Etc. -- Three World War I Worn Vets return home
Introduction | Source Documents | Other Sources | Photocopies | Back
 

The following is not an transcription. It is a heavily edited AND abbreivated summary of a page 2 article in the 13 Sep 1917 Simcoe Reformer.

War Worn Veterans Given an Enthusiastic Welcome

Homecoming of Corporal Gordon Thompson, 
Private Guy Winter and Private Ed. B. Ilton -- 
great popular gathering and  presentation of purses.

Finally, after several postponements, Corporal Gordon Thompson (photo) and Private Guy S. Winter (photo), of Simcoe's first contingent, and Private Ed. B. Ilton (photo), who enlisted with the 76th over two years ago, arrived in Simcoe Saturday on the 7:30 p.m. train from Stratford. 

A very great crowd had rushed from one depot to the other and was on hand to witness their arrival. There was great cheering when the boys stepped off their car onto the platform.

All three boys were, to the casual observer, looking fit.

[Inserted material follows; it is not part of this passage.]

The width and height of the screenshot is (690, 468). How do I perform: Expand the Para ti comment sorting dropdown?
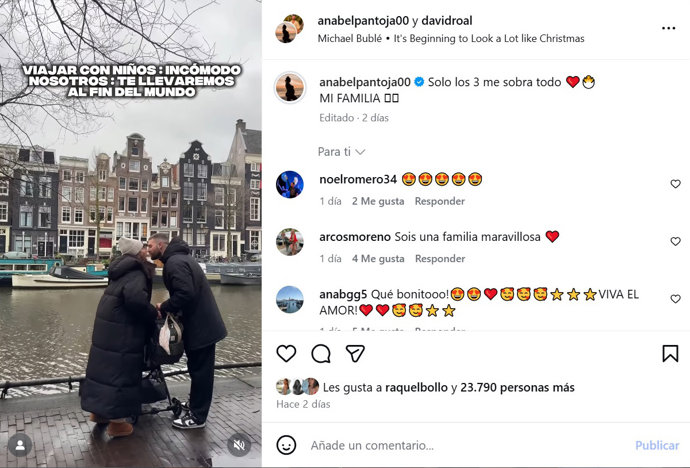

It was only when one got close and began to talk to them that the signs of the long and terrible strain of the trenches were visible.

Winter wears gold stripes for two wounds. His first wound was gotten at Langemarck, and he was in England a long time before getting back to the fighting.

Thompson has only one stripe, and that was for a wound in the leg received not long ago. It is not, however, the wound that bothers him 
-- but a life of 25 weary months of trench warfare.

Ilton was not wounded. His trouble comes from being completely buried by a shell, that failed to hit him, but the effects of which 
he will probably carry to his grave.

From the depot the crowd drifted to the Armoury, where 
Mayor George Williamson read an address and presented 
each boy with a purse containing a $10 gold piece.